[Exercise description]:
Using the New Zealand governance guidelines below, answer these questions:
(a) For whom are the Guidelines designed as a governance reference?
(b) Which two roles may no director of a publicly owned entity hold at the same time?
(c) What training should the board provide to directors?

[Given passage]:
______

Corporate governance guidelines of New Zealand

The New Zealand Corporate Governance Forum Guidelines (“Guidelines”) are designed as a contemporary governance reference for shareholders, chairpersons, directors and senior executives of listed companies. The broad principles laid down in these Guidelines pertain to:

  1. Ethical standards;
  2. Board composition and performance;
  3. Board Committees;
  4. Reporting and Disclosures;
  5. Remuneration;
  6. Risk Management;
  7. Auditors;
  8. Shareholders Relations;
  9. Stakeholders Relations.

This article covers the second part of the Guidelines i.e. Board Composition and Performance.

  1. Board Composition and Performance:To ensure an effective board, there should be a balance of independence, skill, knowledge, experience and perspectives.
    1. Every issuer’s board should have an appropriate balance of executive and non-executive directors, and should include directors who meet formal criteria for ‘independent directors’.
    2. All directors should, except as permitted by law and disclosed to shareholders, act in the best interests of the entity.
    3. Every board should have a formal charter that sets out the responsibilities and roles of the board and directors, including any formal delegations to management.
    4. The chairperson should be formally responsible for fostering a constructive governance culture and applying appropriate governance principles among directors and with management.
    5. The chairperson of a publicly owned entity should be independent. No director of a publicly owned entity should simultaneously hold the roles of board chairperson and chief executive (or equivalent). Only in exceptional circumstances should the chief executive go on to become the chairperson.
    6. Directors should be selected and appointed through rigorous, formal processes designed to give the board a range of relevant skills and experience.
    7. The board should be satisfied a director will commit the time needed to be fully effective in their role.
    8. The board should set out in writing its specific expectations of non-executive directors (including those who are independent).
    9. The board should allocate time and resources to encouraging directors to acquire and retain a sound understanding of their responsibilities, and this should include appropriate induction training for new appointees and on-going training for all directors.
    10. The board should have rigorous, formal processes for evaluating its performance, along with that of board committees and individual directors, including the chairperson. This could extend to formally reviewing the position of chairperson on a regular basis.

______

[Data excerpts]:

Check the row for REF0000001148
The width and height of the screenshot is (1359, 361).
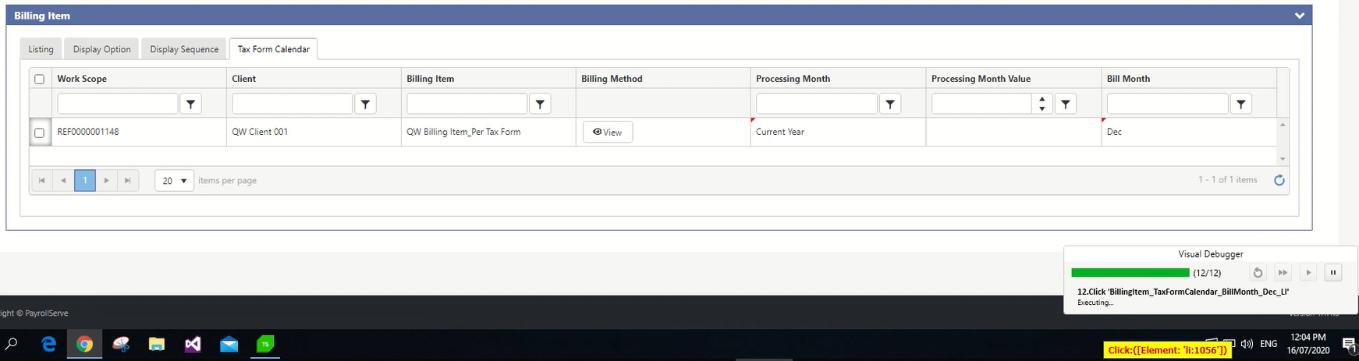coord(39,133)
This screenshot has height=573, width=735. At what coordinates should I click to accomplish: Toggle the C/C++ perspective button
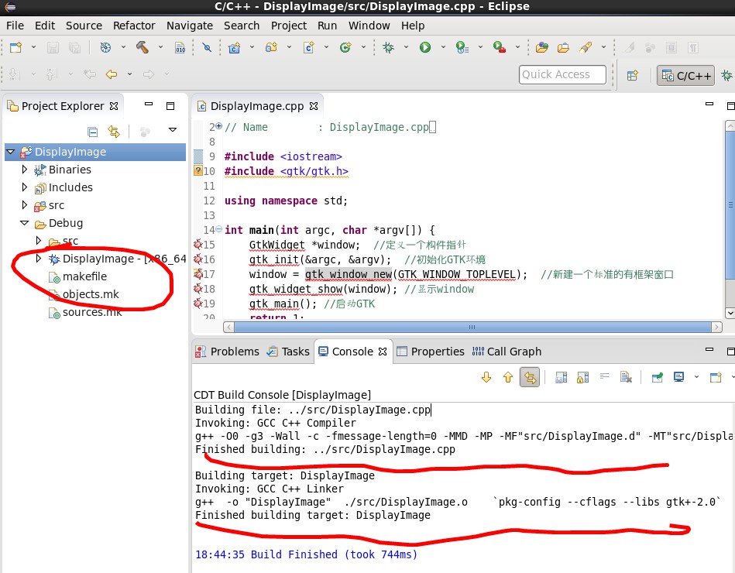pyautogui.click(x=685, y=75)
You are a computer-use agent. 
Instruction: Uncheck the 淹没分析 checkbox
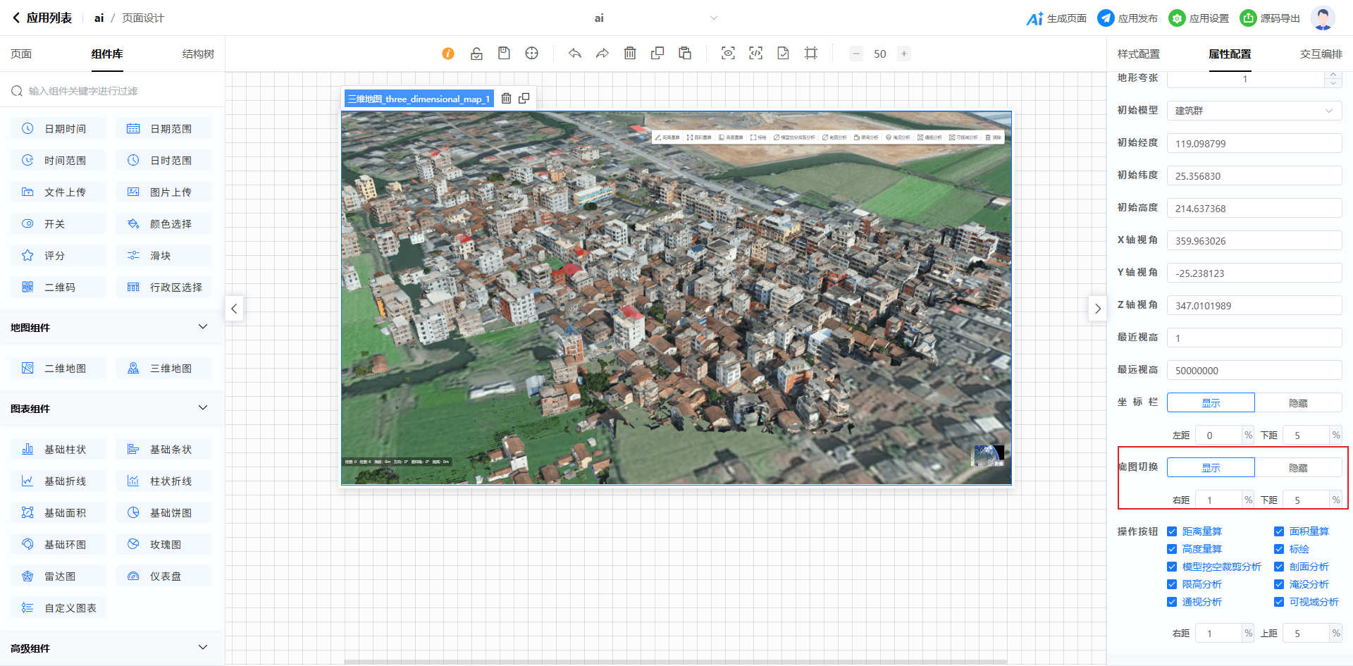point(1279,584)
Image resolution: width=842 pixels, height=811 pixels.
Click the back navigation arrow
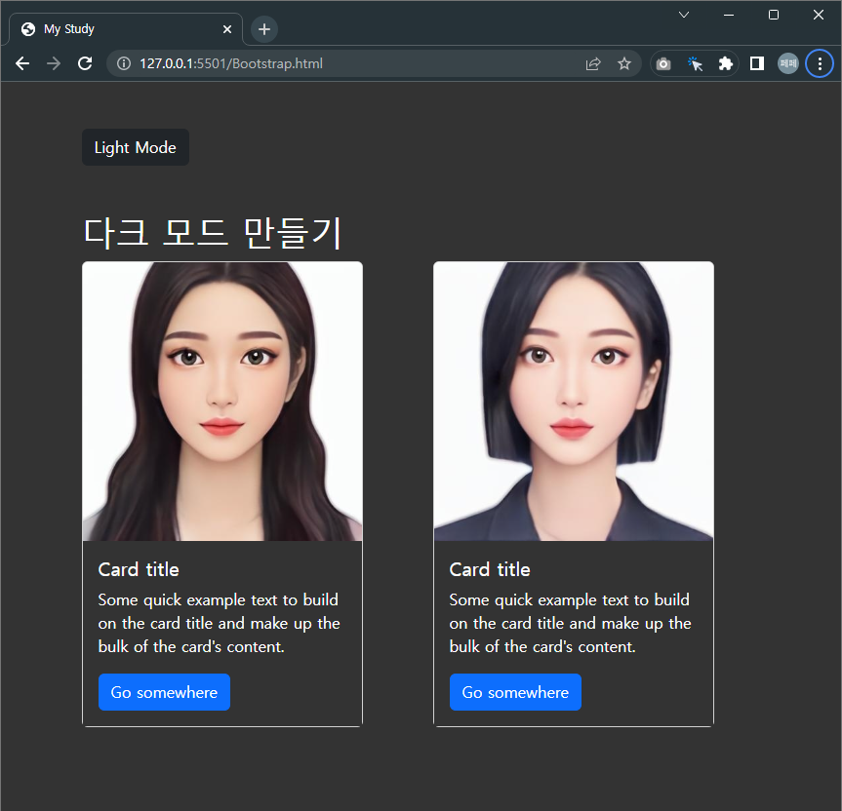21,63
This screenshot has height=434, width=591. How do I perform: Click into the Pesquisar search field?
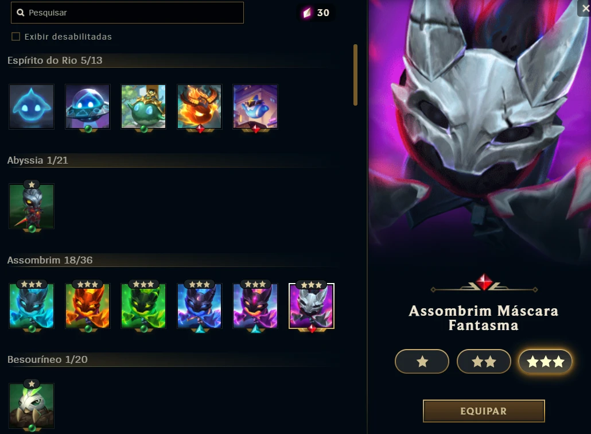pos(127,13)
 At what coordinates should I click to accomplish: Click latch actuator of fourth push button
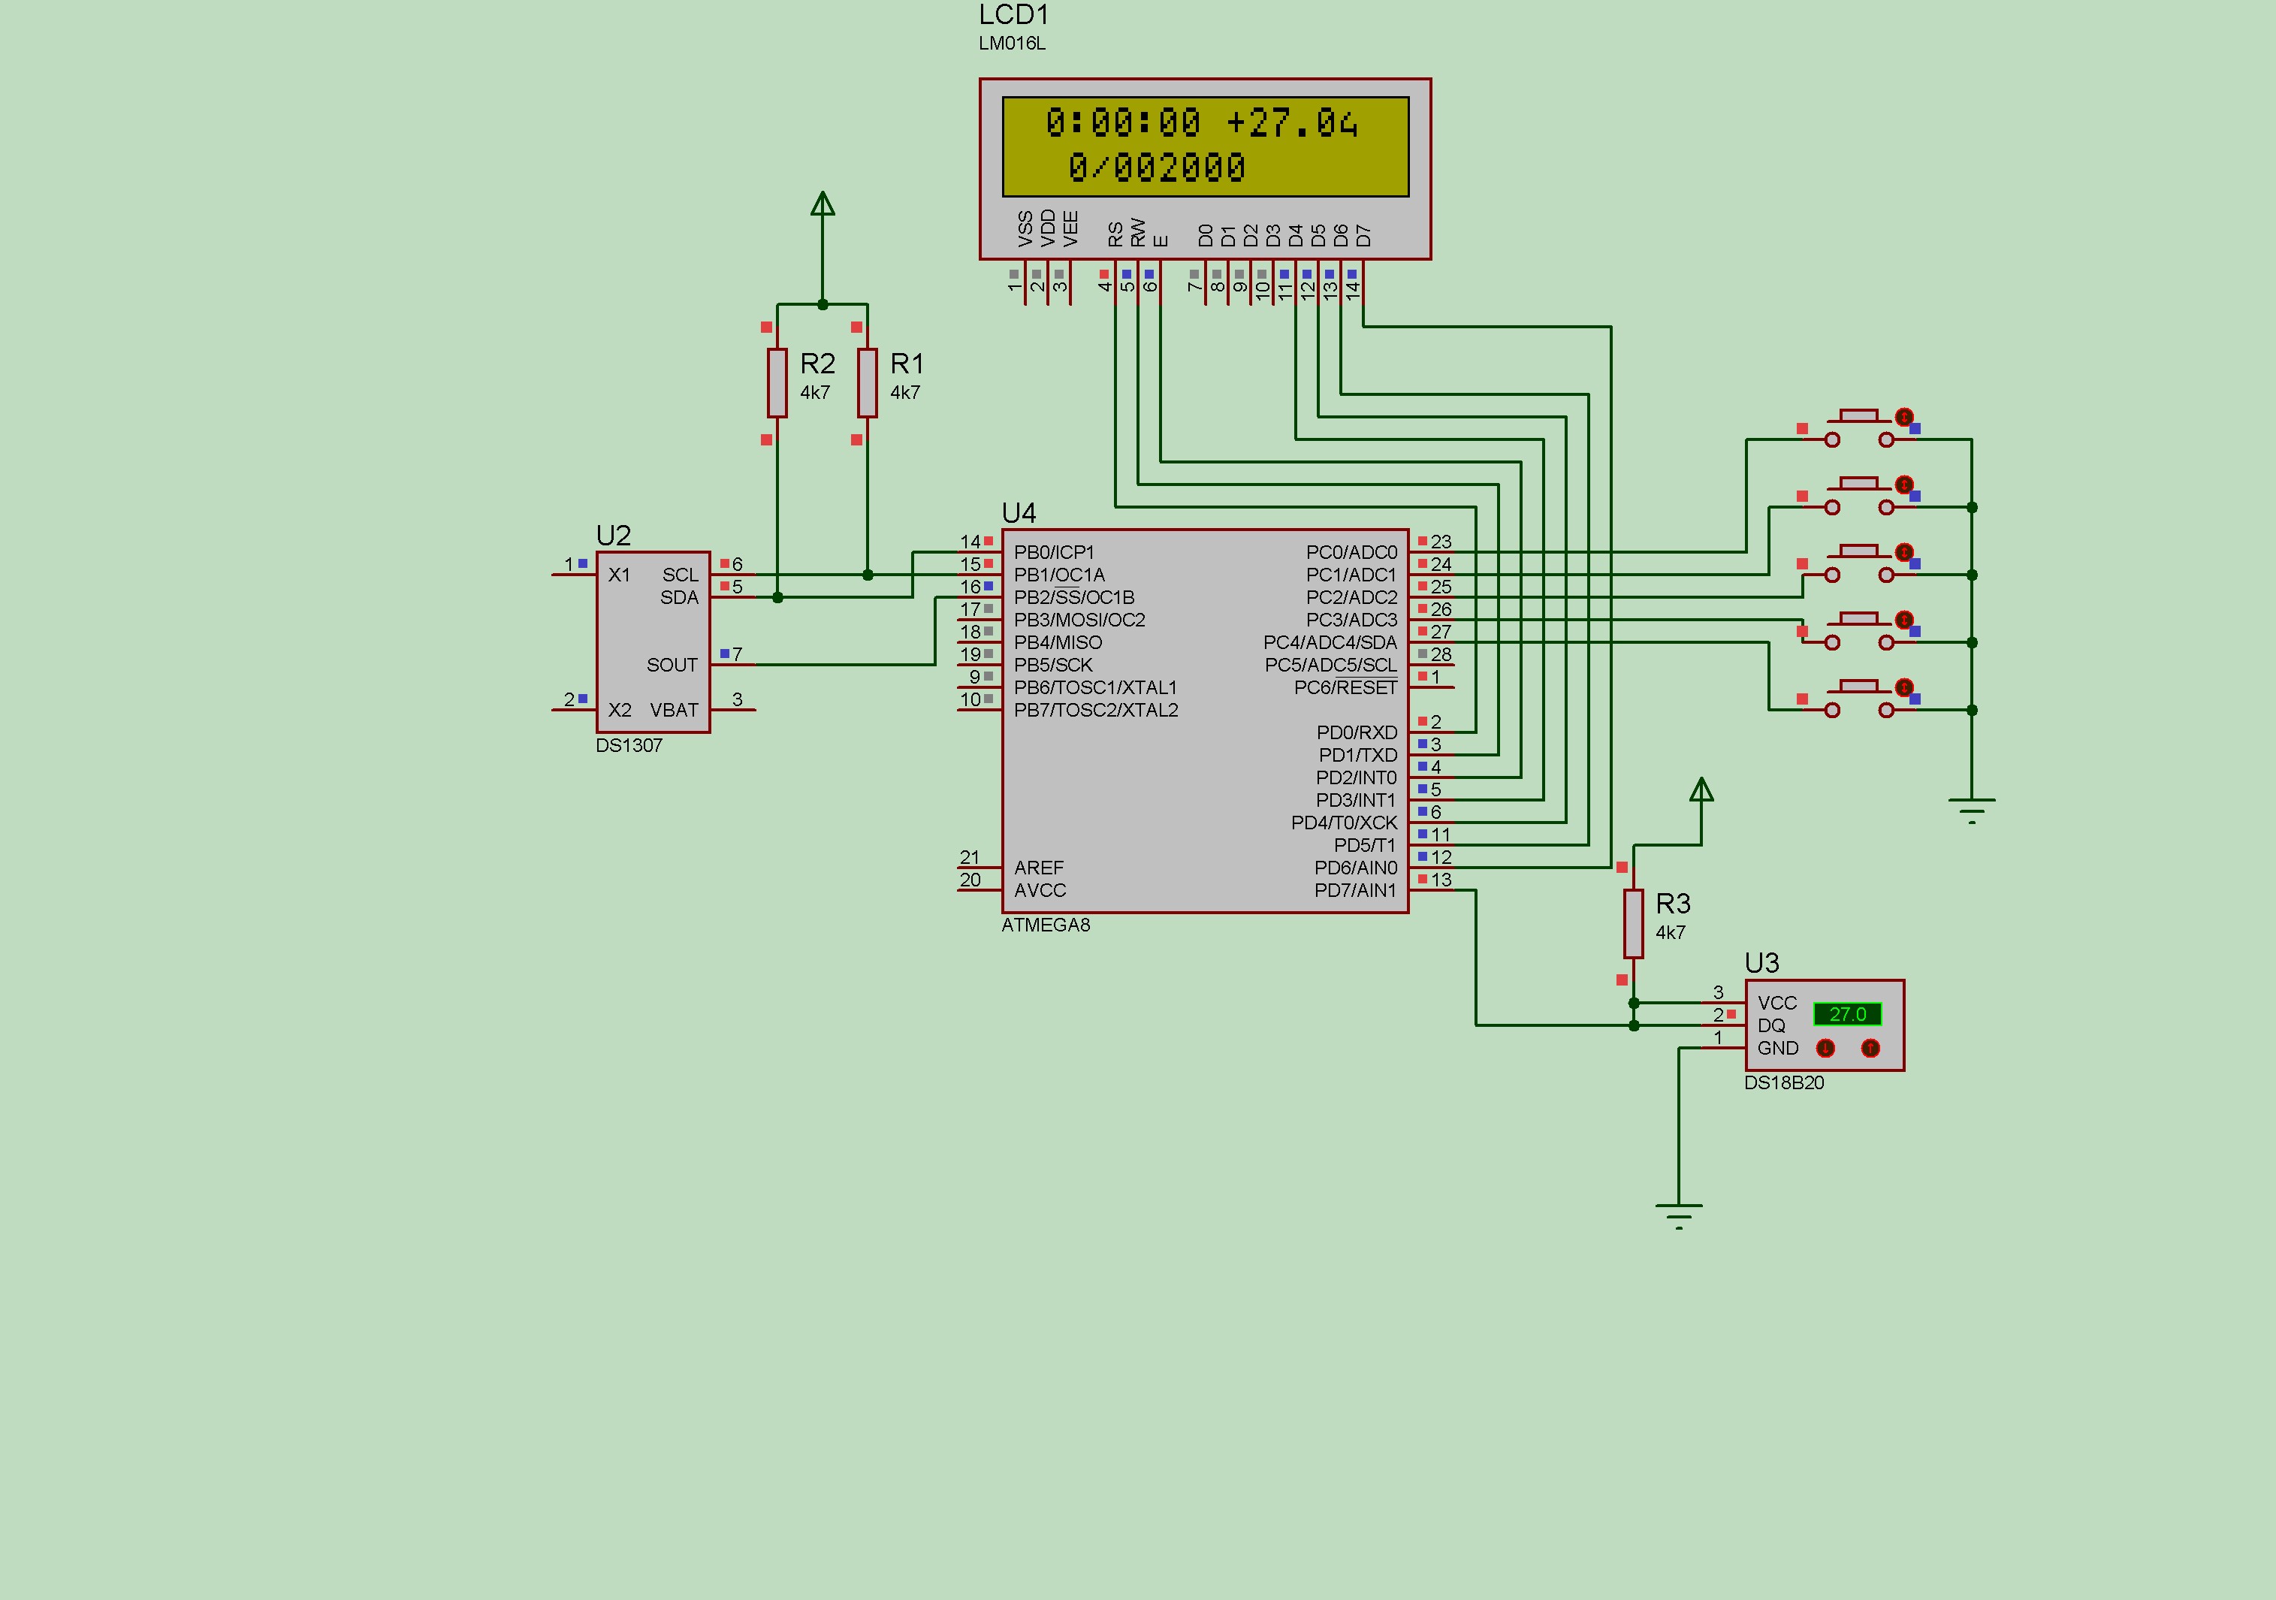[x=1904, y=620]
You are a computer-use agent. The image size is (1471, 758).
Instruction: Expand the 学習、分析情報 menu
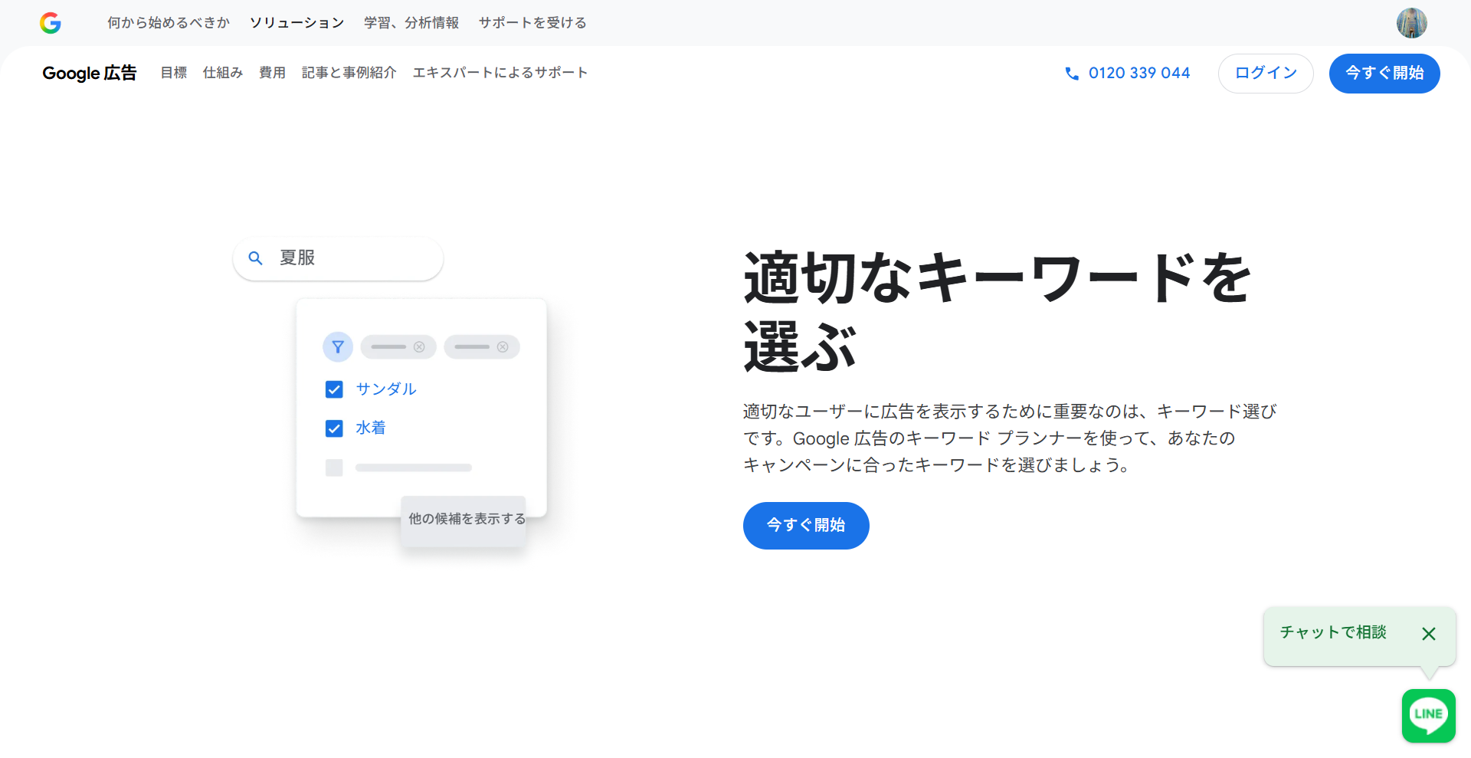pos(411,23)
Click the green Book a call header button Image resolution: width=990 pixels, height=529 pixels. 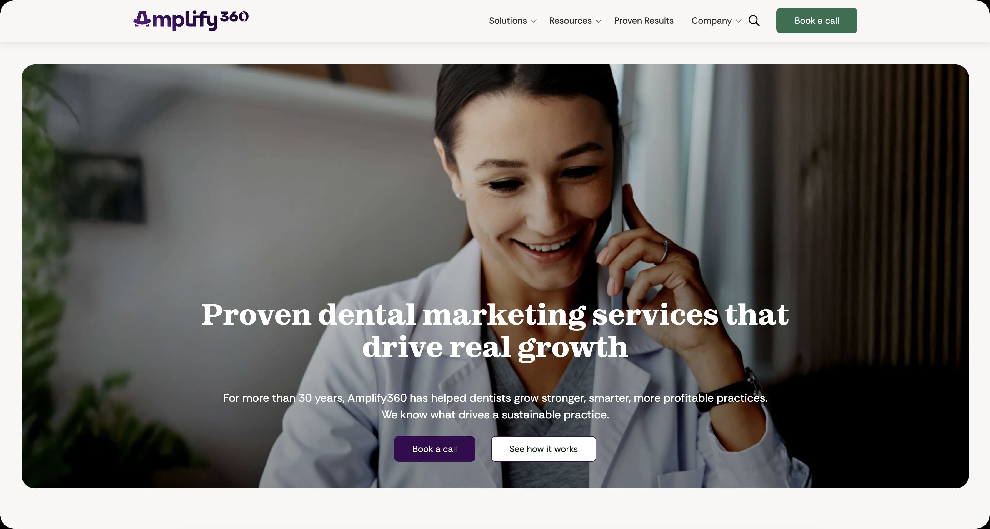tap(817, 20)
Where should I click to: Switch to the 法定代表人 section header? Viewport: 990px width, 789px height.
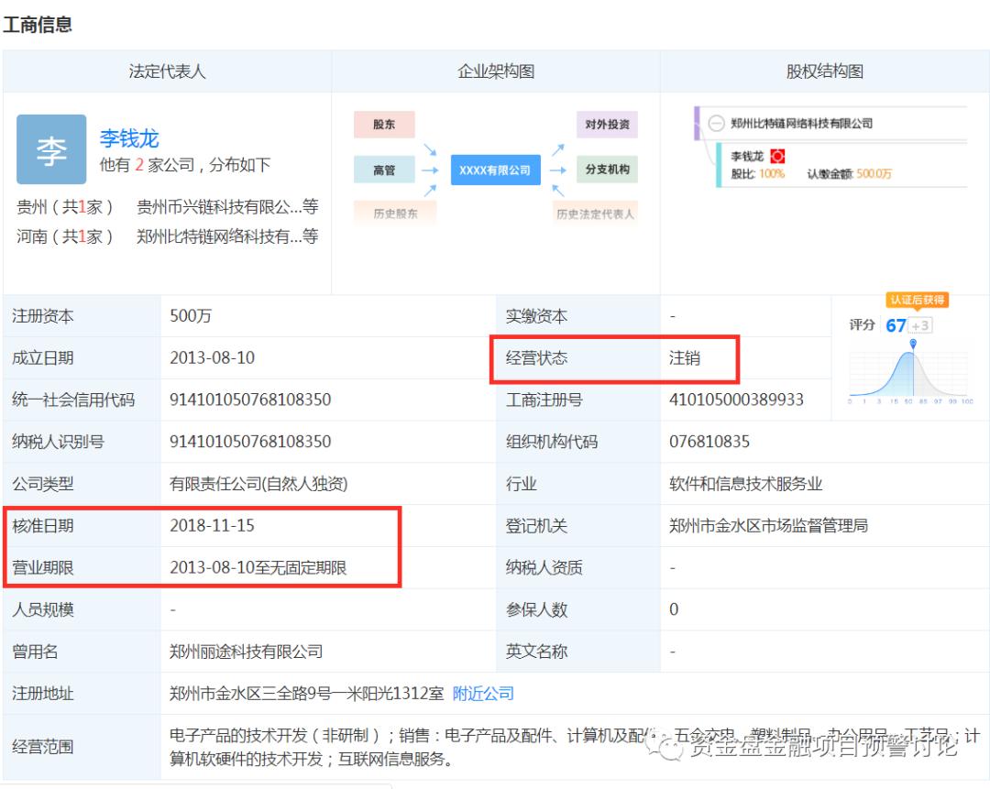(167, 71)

______

[Full response]:
(a) Shareholders, chairpersons, directors and senior executives of listed companies.
(b) Board chairperson and chief executive (or equivalent).
(c) Induction training for new appointees and ongoing training for all directors.